- Texte à lire
_ _ _

Lors de ma dernière visite, en février dernier, Jesus Perez, ancien ministre des affaires étrangères et de l’environnement, m’avait invité a donner un séminaire sur l’écologie politique. Son ambition, partagée par quelques ami-e-s de la coalition chaviste (Armando Rojas, vice-ministre de l’éducation, Jhanet Madriz Sotillo, VPte du Parlandino, Luis d’Angelo de Pietri, Pt de la Commission Environnement de l’Assemblée nationale), était claire : donner un tour plus résolument écologiste au bolivarisme. La mienne est tout aussi claire, et je ne m’en suis pas caché devant la presse : paver la route d’une alliance entre l’Union européenne et le Venezuela dans les conférences internationales sur l’environnement.
Le séminaire est une réussite. Co-organisé par le ministère de l’éducation, le ministère des relations extérieures, le parlement vénézuélien et le Parlandino (le Parlement de la CAN), il nous permet deux jours de discussions approfondies sur ce qu’est l’écologie politique, la négociation climat, les enjeux de la négociation biodiversité.
Comme je l’explique aux participants et à la presse, le Venezuela joue un rôle clé dans ces deux grandes négociations :
côté changement climatique, le Venezuela est à la fois un pays exportateur de pétrole et une grande victime de l’effet de serre provoqué par la combustion de ce pétrole (voir les pluies tragiques de 1999 et celles de février dernier)
côté biodiversité, le Venezuela a une longue tradition de lutte pour la propriété de ses richesses naturelles ; c’est en même temps un pays du groupe des « mégadivers ». Enfin, il reconnaît déjà les droits de ses peuples indigènes : il a financé une extraordinaire base de données des savoirs de ses chamanes, pour chacune de ses plantes médicinales. Cette base de données, quel est son statut, doit-elle être rendue publique, quels droits confère-t-elle à ses auteurs ? c’est un des enjeux de la négociation sur la propriété du savoir traditionnel
Dans l’assistance, bien sûr beaucoup d’enseignants, des diplomates, mais aussi des militants de « petites organisations environnementalistes ». Les quelques grandes organisations ayant pignon sur rue, celles des élites, sont, elles, contre Chavez. Elles sont tellement réactionnaires qu’elles s’opposent même à la récente orientation du Congrès de l’Union internationale pour la conservation de la nature prenant en compte la lutte contre la pauvreté ! La présence des associations écologistes « de base » montre que ce mouvement est loin de partager leur avis.

_ _ _

- Données ci-dessous
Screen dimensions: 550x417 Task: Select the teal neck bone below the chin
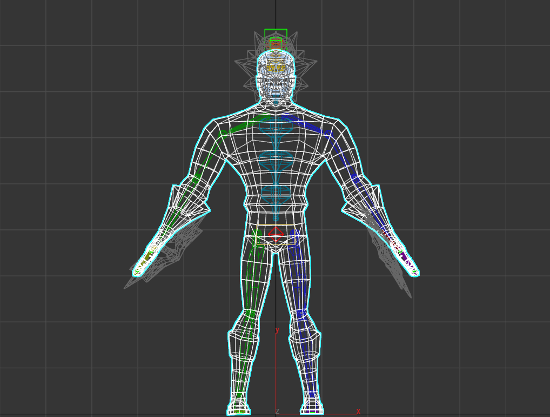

_ _ _

- Exercices à faire
1 > Répondez à ces questions sur le texte à lire :
(a) Quels ministères Jesus Perez a-t-il dirigés ?
(b) Combien de jours de discussions le séminaire a-t-il permis ?
(c) Quelle est la position des grandes organisations ayant pignon sur rue à l'égard de Chavez ?
2 > Dans le texte à lire, réécrivez sous forme de liste le paragraphe commençant par « Le séminaire est une réussite » en gardant ses faits principaux.
3 > Poursuivez le texte sur le séminaire d'écologie politique au Venezuela à partir de sa dernière phrase.

- Réponses dans l'ordre
1 >
(a) Les affaires étrangères et l'environnement.
(b) Deux jours.
(c) Elles sont contre Chavez.

2 >
- Le séminaire est une réussite.
- Il est co-organisé par le ministère de l'éducation, le ministère des relations extérieures, le parlement vénézuélien et le Parlandino (le Parlement de la CAN).
- Il permet deux jours de discussions approfondies sur l'écologie politique, la négociation climat et les enjeux de la négociation biodiversité.

3 >
Comme je m’y attendais, de long débats portent sur le concept de souveraineté. En Amérique latine, ce concept est extrèmement important et remonte d’ailleurs à Simon Bolivar. Il faut toute une pédagogie pour expliquer qu’au 21e siècle, face à l’hyperpuissance américaine, à la globalisation et aux crises écologiques globales, la souveraineté populaire ne peut s’exercer véritablement que dans un cadre supranational. Il faut donc découpler la notion de souveraineté populaire de la notion de souveraineté nationale. C’est le difficile apprentissage de l’Europe. C’était déjà l’intuition de Bolivar. C’est la décision qu’ont prise les douze chefs d’Etats d’Amérique du sud en lançant la Communauté sud-américaine des nations.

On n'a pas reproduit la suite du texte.